- TASK TO COMPLETE: Recast the rows, from the start of the rows through the line containing "Looking at the screenshot, I should click(702, 1464).", as a two-column CSV with the header instruction,response. Give one line per row, holding its text and its answer, with each in a single quoted field and line breaks turned into spaces.

- INFORMATION SUPPLIED:
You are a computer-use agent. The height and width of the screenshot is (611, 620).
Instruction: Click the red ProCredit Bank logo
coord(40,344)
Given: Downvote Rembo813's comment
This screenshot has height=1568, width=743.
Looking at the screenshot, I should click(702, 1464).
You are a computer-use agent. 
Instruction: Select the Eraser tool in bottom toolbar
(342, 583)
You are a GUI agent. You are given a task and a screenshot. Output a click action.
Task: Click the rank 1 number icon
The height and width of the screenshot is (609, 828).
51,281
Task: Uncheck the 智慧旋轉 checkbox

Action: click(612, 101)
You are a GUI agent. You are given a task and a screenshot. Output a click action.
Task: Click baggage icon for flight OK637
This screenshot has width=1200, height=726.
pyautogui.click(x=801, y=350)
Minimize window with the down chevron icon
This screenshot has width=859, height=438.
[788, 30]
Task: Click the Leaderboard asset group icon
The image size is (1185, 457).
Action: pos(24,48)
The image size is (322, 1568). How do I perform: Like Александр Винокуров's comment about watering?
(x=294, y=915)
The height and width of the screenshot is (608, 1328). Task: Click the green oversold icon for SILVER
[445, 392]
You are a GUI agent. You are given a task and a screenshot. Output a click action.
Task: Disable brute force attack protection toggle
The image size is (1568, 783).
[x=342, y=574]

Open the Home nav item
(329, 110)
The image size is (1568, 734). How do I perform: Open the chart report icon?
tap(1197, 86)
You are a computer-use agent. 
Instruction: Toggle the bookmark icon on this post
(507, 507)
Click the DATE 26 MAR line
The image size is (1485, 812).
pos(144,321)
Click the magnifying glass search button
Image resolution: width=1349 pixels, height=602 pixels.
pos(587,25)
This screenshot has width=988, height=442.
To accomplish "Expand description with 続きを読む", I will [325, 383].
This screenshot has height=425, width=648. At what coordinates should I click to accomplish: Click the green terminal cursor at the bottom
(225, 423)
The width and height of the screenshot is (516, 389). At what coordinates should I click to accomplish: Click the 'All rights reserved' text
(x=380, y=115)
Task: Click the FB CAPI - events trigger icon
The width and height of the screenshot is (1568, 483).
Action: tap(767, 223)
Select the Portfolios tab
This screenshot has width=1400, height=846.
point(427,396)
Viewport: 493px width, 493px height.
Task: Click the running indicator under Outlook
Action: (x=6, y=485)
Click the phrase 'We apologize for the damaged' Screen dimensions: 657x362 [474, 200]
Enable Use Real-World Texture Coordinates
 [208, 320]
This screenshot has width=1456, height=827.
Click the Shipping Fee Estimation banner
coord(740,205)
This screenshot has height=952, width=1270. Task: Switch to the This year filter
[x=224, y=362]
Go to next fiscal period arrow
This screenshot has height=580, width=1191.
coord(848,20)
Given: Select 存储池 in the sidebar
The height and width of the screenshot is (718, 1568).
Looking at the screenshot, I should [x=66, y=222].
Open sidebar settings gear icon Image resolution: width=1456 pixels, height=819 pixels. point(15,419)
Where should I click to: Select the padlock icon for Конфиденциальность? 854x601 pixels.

- THE ANSWER:
instruction,response
"You are a computer-use agent. The height and width of the screenshot is (611, 620). Instruction: Click the red ProCredit Bank logo","coord(40,344)"
"Given: Downvote Rembo813's comment This screenshot has height=1568, width=743.","Looking at the screenshot, I should click(702, 1464)."